Part 4 of 5: Our cancer journey continues – the search for answers to life and death questions

Photo by Wonderlane (courtesy of Flickr and Creative Commons)

Photo by Wonderlane (courtesy of Flickr and Creative Commons)

When my wife was first diagnosed with cancer I’d done some half-hearted research on various approaches to dealing with cancer. Circumstances had now forced me to kick my search into high gear. I read through descriptions of dozens of book on Amazon looking for books that sounded like they had some scientific basis in their approach. I scoured the Internet looking through dozens of web sites, searching for clues as to what help me extend my wife’s life.

One of the the great blessings of the Internet Age is the sheer volume of information that  masses of people now have free access to. Ironically one of the great curses of the Internet Age is the sheer volume of information that masses of people now have free access to. I once Googled the phrase “cancer recovery” and got a tsunami of search results–of over 106 million. Imagine scouring through that mountain while the cancer clock ticks in the background. With few options I started at the bottom of my mountain of possibilities and examined each book, article, and website, looking for the ring of truth and for the clues for a way to keep my wife alive as long as I could. I knew somewhere in this mountain there were answers to, at the very least, extending my wife’s life, and maybe more.

From the dozens of book descriptions I pored over at Amazon I chose several and ordered them. They arrived in the mail one by one and I quickly scanned through them, trying to decide which one had the best chance of helping us as quickly as possible fight this battle.

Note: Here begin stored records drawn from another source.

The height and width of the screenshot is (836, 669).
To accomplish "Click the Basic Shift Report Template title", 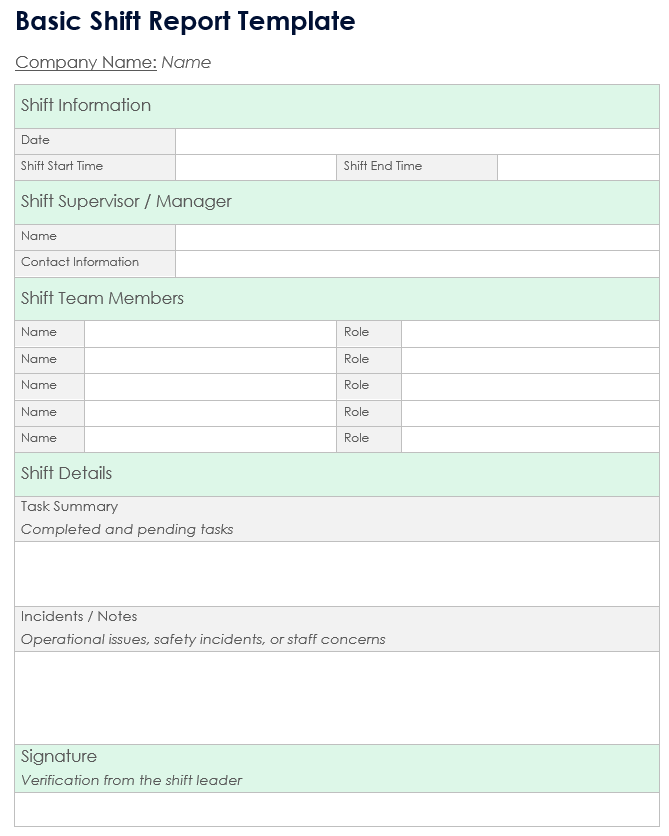I will (185, 21).
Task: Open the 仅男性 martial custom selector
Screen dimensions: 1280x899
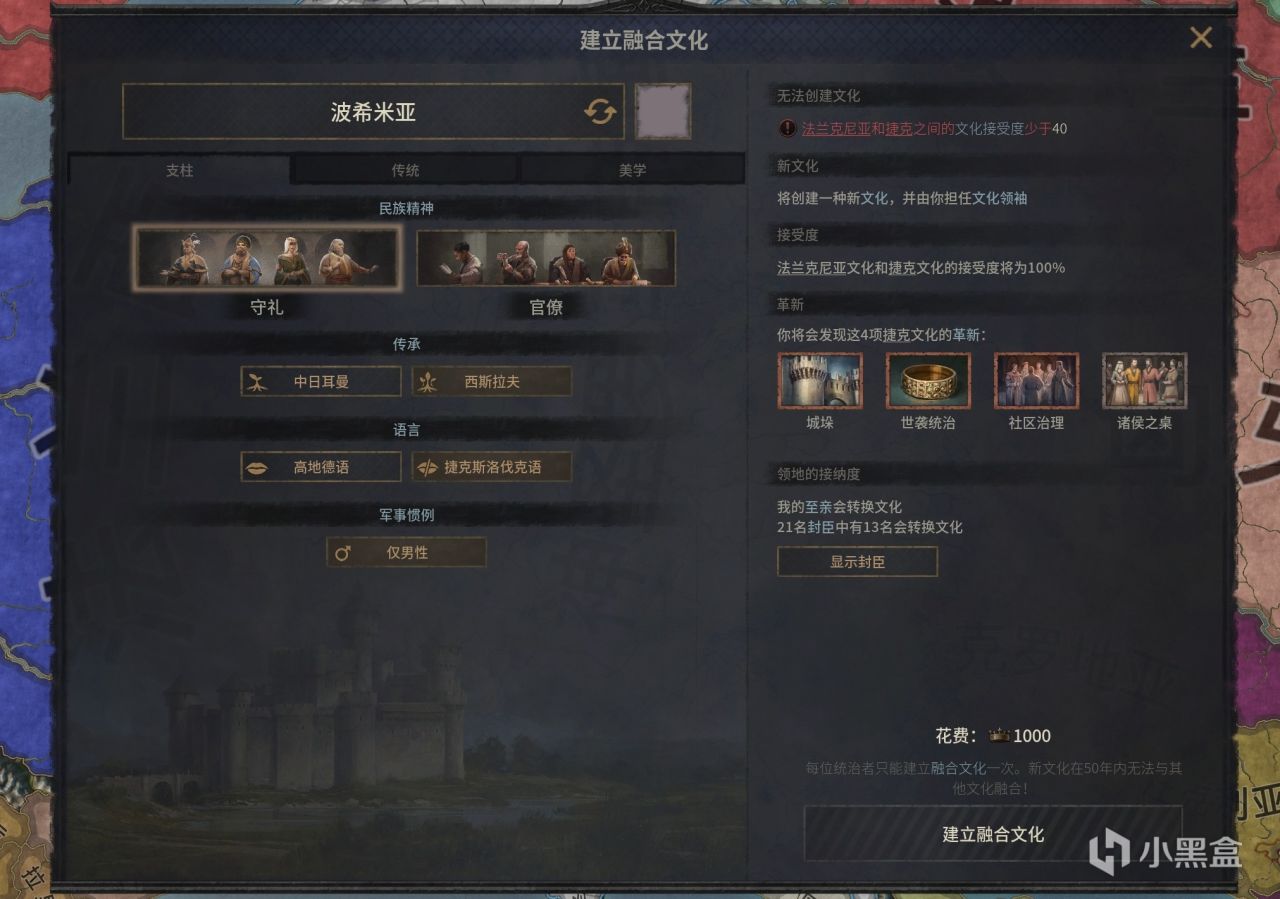Action: [x=406, y=552]

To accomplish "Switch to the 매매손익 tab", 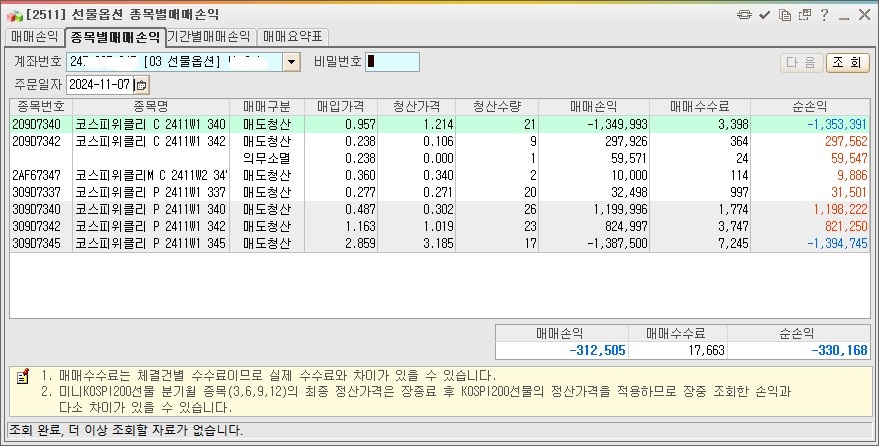I will pos(33,37).
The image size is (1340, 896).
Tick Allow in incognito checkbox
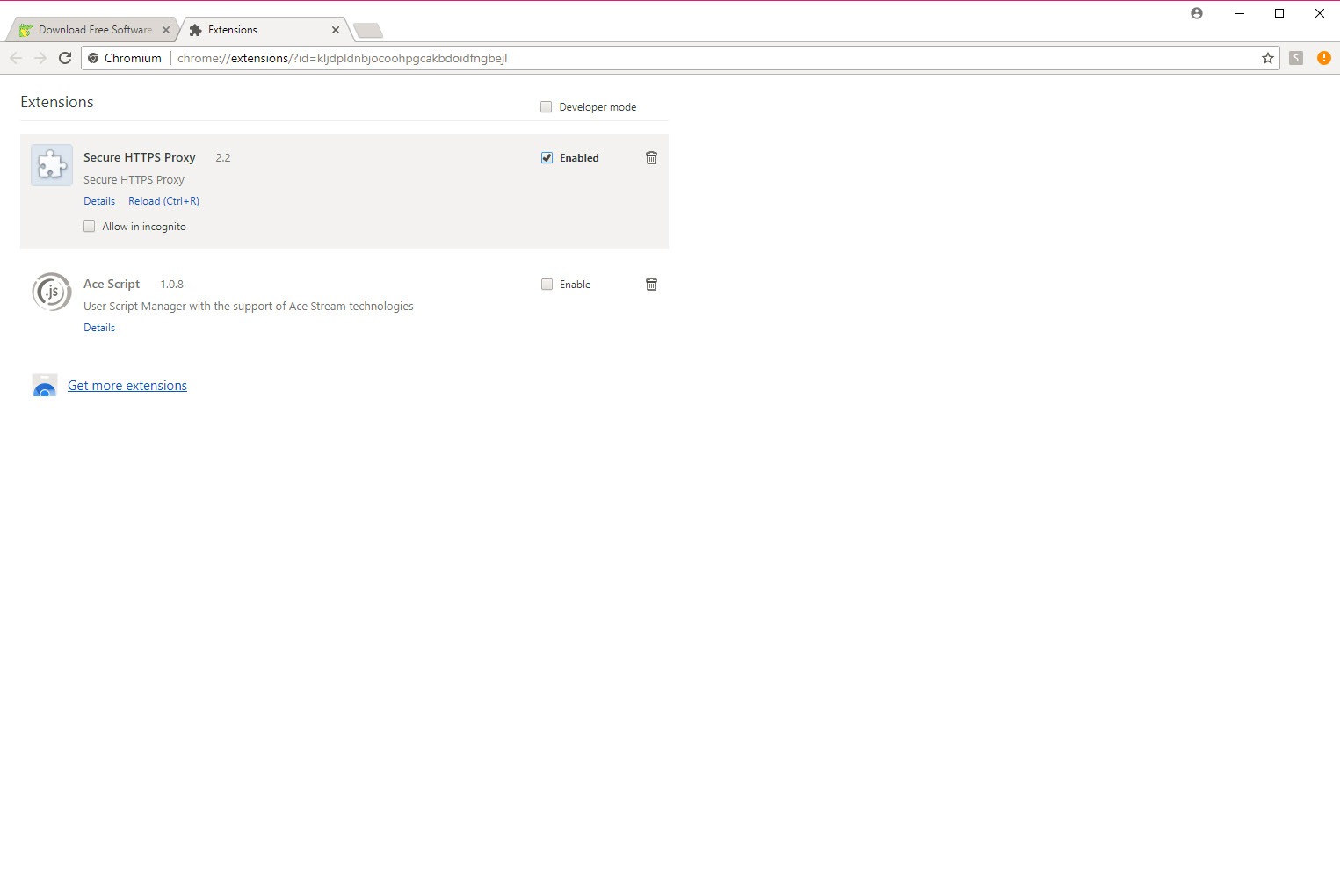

I started reading a book titled Beating Cancer With Nutrition by Dr. Patrick Quillin. His bio stated that he was VP of Nutrition for Cancer Centers of America for ten years and his name was followed by an impressive number of letters of the alphabet (PhD, RD, CNS). The book came with a CD which I repeatedly listened to for things I could begin doing immediately. For people who, understandably, might be too weak to read, the 406 page book has a ten page summary at the beginning which I found very helpful.

Being in a big hurry I skipped on ahead reading chapter titles and section titles and looking for things that would be of immediate help. One chapter section was titled “Dragon Slayer Shake”. Dr. Quillin wrote that Cancer Centers of America had good results using this nutritional shake for patients that were slipping into cachexia (i.e. losing their appetite, losing weight, becoming weaker). While the cachexia sufferer may have no appetite their body is starving to death and desperately in need of good nutrition to stave off the cancer and recover from the toxic effects of chemo and radiation and repair surgical wounds.

The recipe in the book offers several ingredients to choose from to comprise a liquid portion, a protein portion, a vegetable portion, a thickener and other ingredients. Basically it allows you to build your own unique shake. I started immediately concocting our own unique “Dragonslayer Shake” and giving them to my wife, one every morning and one every evening.

While I continued to read and significantly change the ingredients of her shake over time (I now give her a special anticancer “green smoothie:” morning and evening) I partly credit what I read in Dr. Quillin’s book to starting the long slow climb out of a deep emotional hole (not to mention the health hole my wife was in). For the first time I felt I might possibly be able to do something to influence the outcome of an increasingly chaotic and hopeless situation.